Exercise goal ▸ Filter these entries down to the lines that hold the word "Given", and show each of them.

+ + + +

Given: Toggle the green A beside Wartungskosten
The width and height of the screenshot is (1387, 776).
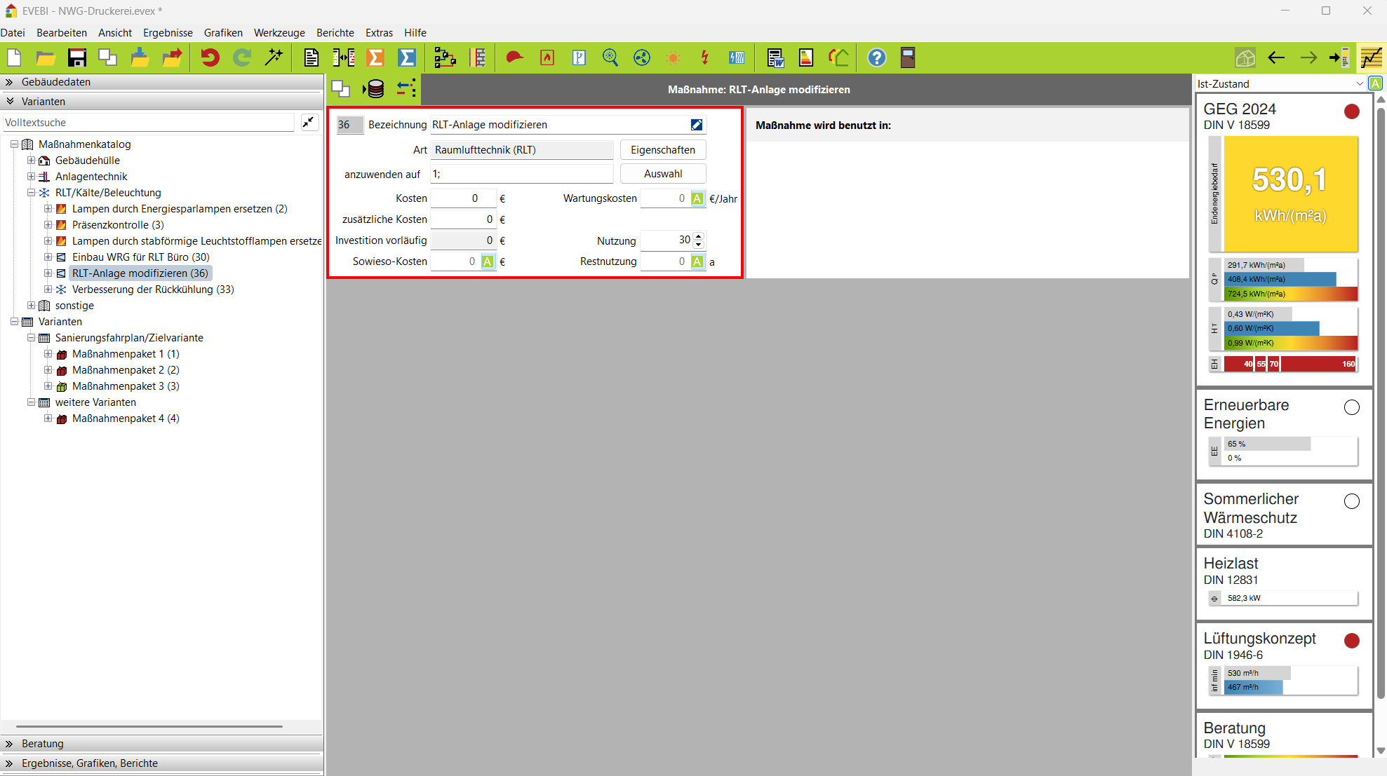Looking at the screenshot, I should (697, 198).
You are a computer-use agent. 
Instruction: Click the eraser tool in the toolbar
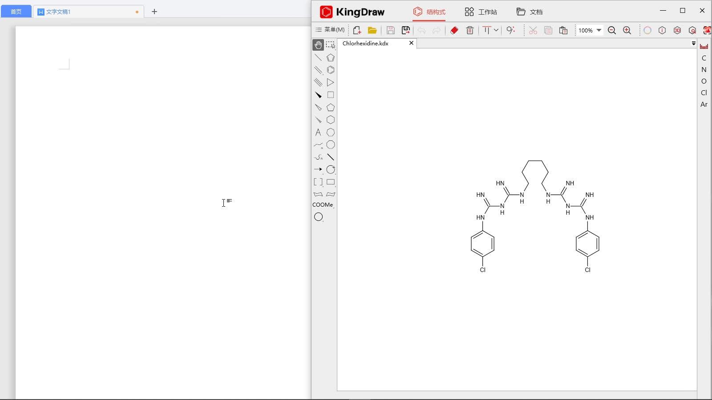coord(454,30)
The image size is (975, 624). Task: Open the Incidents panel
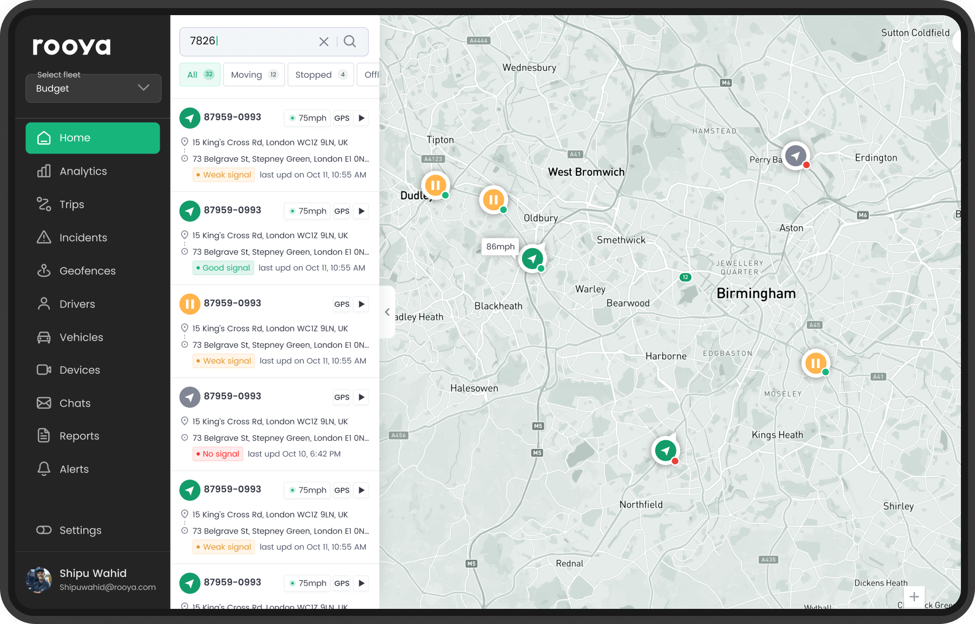point(83,237)
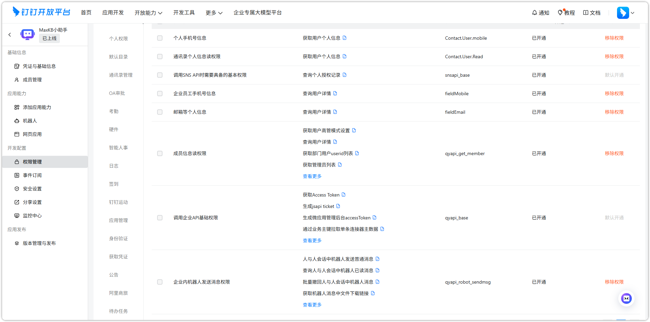Image resolution: width=650 pixels, height=322 pixels.
Task: Click 查看更多 under 调用企业API基础权限
Action: pos(312,240)
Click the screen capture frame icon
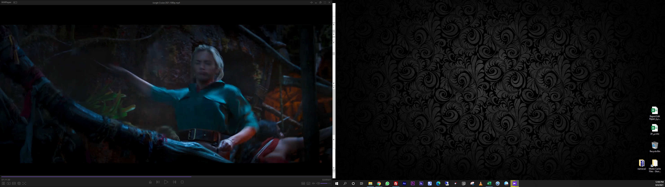Screen dimensions: 665x187 tap(24, 183)
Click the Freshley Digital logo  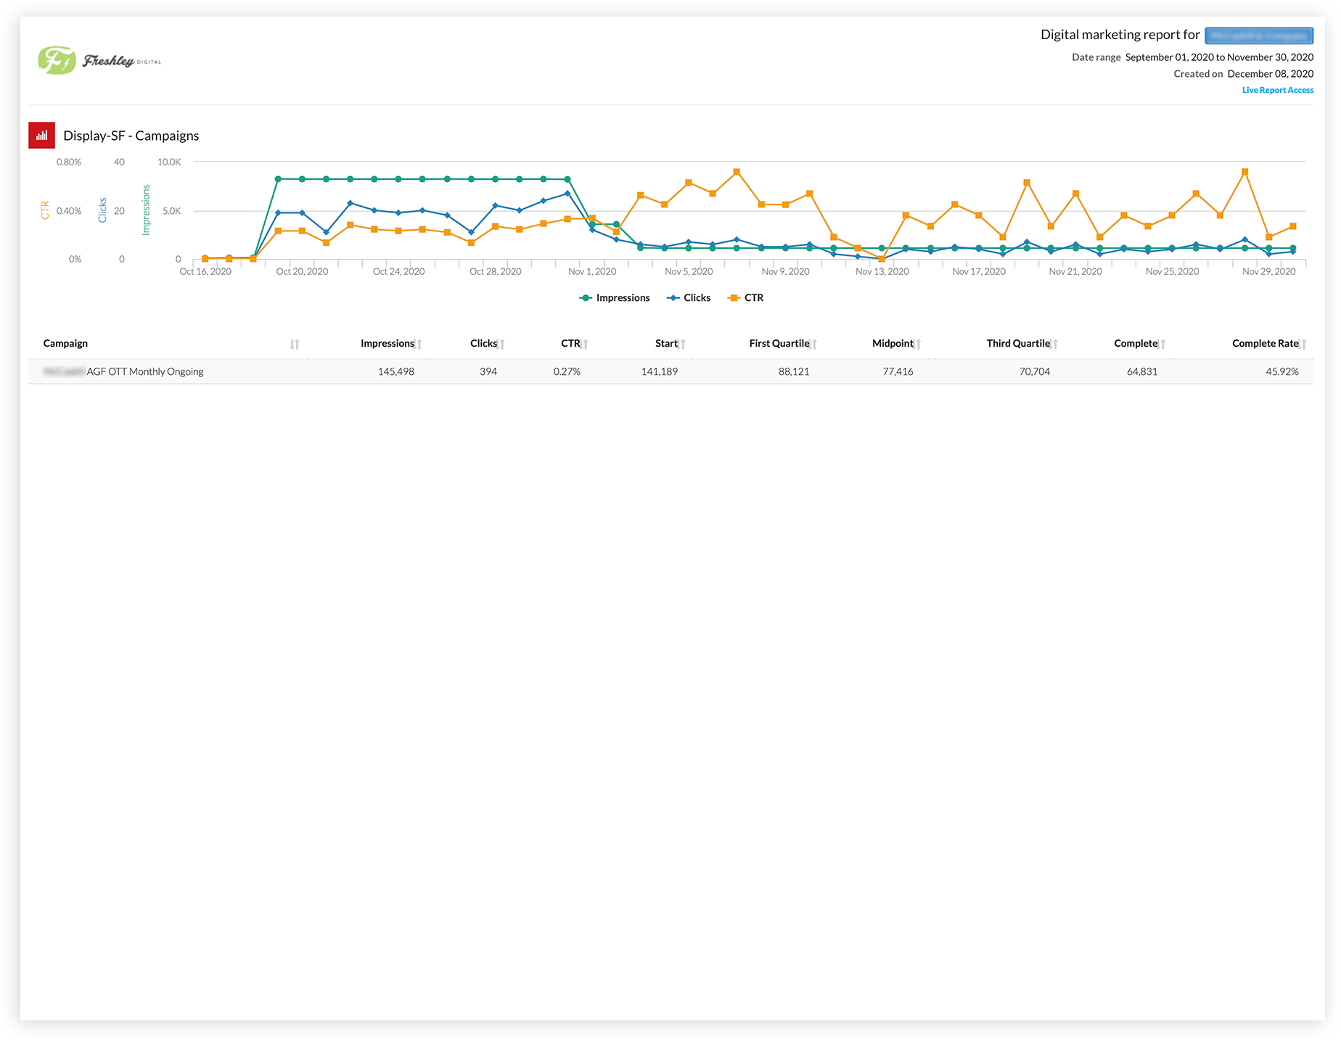99,59
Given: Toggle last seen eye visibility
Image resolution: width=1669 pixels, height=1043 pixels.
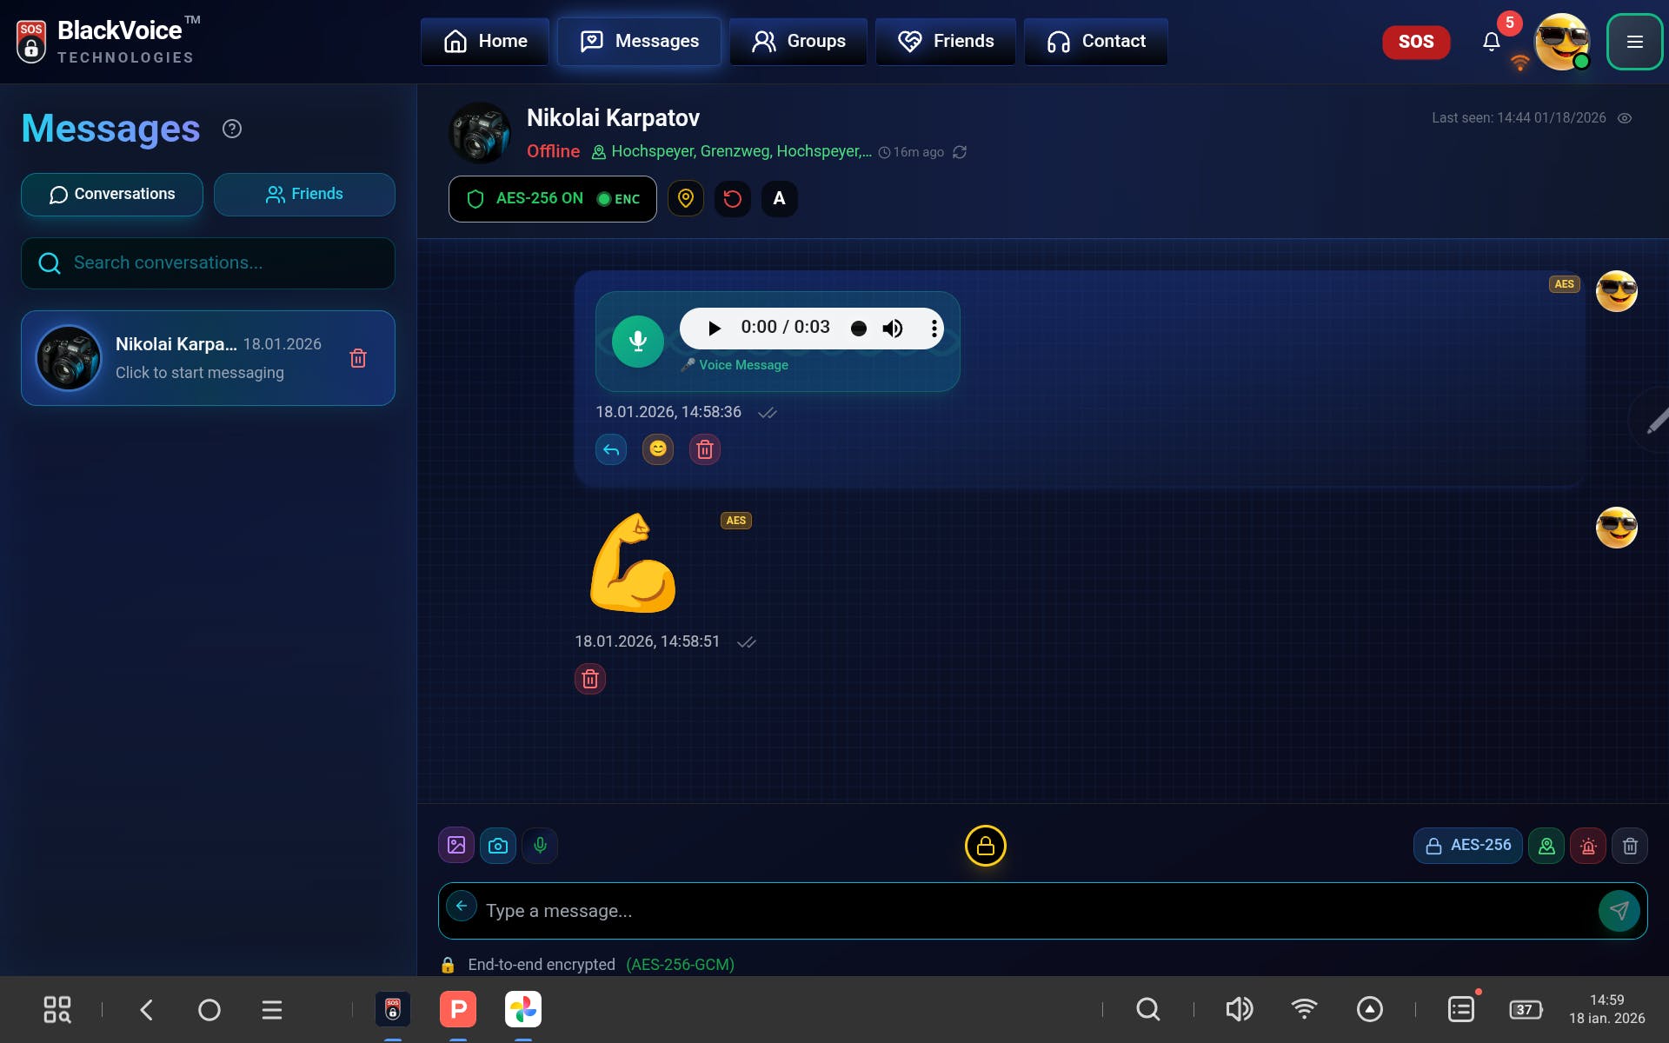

+ + + +

Written reply ▸
Given: Toggle the green A beside Wartungskosten
Given: Toggle last seen eye visibility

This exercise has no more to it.